WHAT YOU SHOULD DO =
Which lines in the entries below contain the word "bounding"? List each of them in full.
+===+
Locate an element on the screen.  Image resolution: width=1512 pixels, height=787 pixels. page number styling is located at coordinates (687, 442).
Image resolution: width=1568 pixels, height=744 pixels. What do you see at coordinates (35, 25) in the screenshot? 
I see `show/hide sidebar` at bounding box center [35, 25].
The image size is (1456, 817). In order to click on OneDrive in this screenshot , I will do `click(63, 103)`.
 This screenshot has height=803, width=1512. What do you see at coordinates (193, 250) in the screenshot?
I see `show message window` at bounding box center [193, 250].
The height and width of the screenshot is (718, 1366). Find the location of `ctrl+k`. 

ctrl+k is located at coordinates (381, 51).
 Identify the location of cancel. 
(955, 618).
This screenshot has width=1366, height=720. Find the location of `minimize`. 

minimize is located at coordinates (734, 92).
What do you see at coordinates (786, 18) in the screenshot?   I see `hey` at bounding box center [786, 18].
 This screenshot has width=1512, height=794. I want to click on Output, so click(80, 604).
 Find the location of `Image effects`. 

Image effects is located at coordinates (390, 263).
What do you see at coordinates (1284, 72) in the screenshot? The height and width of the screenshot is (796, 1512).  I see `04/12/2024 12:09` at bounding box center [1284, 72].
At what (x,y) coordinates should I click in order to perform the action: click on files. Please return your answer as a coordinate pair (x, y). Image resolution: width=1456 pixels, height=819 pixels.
+===+
FINAL RESULT =
I see `show/hide sidebar` at bounding box center [35, 25].
I see `show message window` at bounding box center [193, 250].
What do you see at coordinates (786, 18) in the screenshot?   I see `hey` at bounding box center [786, 18].
What do you see at coordinates (1284, 72) in the screenshot? The height and width of the screenshot is (796, 1512).  I see `04/12/2024 12:09` at bounding box center [1284, 72].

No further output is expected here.